En cuanto a la pérdida de nutrientes de los suelos, Osterheld señaló que el problema se conoce desde hace años y reclamó herramientas que permitan aumentar la reposición. «Ese suelo nos dice muchas cosas. Y una de las cosas que nos dice es que está perdiendo nutrientes en la medida que seguimos haciendo las cosas como las venimos haciendo», afirmó. Propuso cambiar el enfoque: «En vez de hablar de fertilizantes, está bueno hablar de nutrientes». Reconoció que los márgenes estrechos condicionan la inversión del productor: «Como esos números son tan ajustados, es ahí a donde apretamos las tuercas mal».
Rossi calificó como «dramática» la carencia de nutrientes y sostuvo que hace falta una política que permita reponer lo que extraen los cultivos y aumentar la fertilización. Ardohain incluyó entre las prioridades una ley de nutrientes: «Queremos producir mejor, queremos exportar más, pero el mundo demanda más cantidad, pero también más calidad».
Sobre la ley de buenas prácticas agrícolas (BPA), Mayoraz aseguró que el proyecto ya está en el Congreso y que esperan el aval del Poder Ejecutivo para continuar con su tratamiento. «Tenemos en el Congreso un proyecto de ley de BPA, que tenemos toda la intención de que el Ejecutivo valide para poder avanzarlo, porque nos parece clave», afirmó. Según explicó, la iniciativa fue trabajada en la Comisión de Agricultura con especialistas y existe «casi un consenso unánime» entre los actores de la cadena.
Naveyra vinculó la necesidad de esa legislación con las restricciones para las aplicaciones de fitosanitarios. Señaló que productores y aplicadores quedan expuestos a decisiones judiciales que establecen distintas distancias y planteó la necesidad de contar con una norma respaldada por criterios técnicos.

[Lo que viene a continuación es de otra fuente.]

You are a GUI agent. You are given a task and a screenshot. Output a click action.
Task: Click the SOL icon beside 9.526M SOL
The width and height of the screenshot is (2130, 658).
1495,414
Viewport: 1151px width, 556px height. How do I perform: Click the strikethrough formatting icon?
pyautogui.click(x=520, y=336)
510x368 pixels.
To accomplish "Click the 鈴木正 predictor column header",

En materia de vandalismo rural, Ardohain reclamó una respuesta frente a los ingresos y daños en establecimientos agropecuarios. «No puede ser que entren a nuestras propiedades, rompen, hacen lo que quieren, entran por una puerta y salen por la otra», afirmó. Dijo que viene trabajando con Mayoraz sobre la iniciativa y anticipó: «Creo que el proyecto de vandalismo lo vamos a poder tratar».

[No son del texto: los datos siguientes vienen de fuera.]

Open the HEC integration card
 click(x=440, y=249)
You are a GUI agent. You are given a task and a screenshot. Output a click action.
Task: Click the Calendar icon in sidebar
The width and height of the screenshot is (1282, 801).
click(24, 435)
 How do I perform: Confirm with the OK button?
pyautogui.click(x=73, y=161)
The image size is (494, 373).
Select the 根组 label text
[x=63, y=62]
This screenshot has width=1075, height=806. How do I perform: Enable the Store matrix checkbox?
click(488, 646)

Con los seguros agropecuarios, Rossi reconoció que el asunto continúa «empantanado» y señaló que una de las dificultades es que los esquemas utilizados en otros países requieren algún grado de participación estatal. «Cuando no hay plata, no hay plata», resumió. Ardohain y Mayoraz incluyeron una ley de seguros entre las iniciativas pendientes. Hacia el cierre también se mencionaron semillas, promoción para la ganadería y biocombustibles.
Rossi contó que, al ordenar las prioridades de las cadenas, encontraron que varios reclamos eran compartidos: «Nos dimos cuenta de que tendríamos diez prioridades, pero que las primeras cinco eran comunes a todos». Algunas se transformaron en leyes, otras permitieron modificar normas existentes y varias continúan pendientes.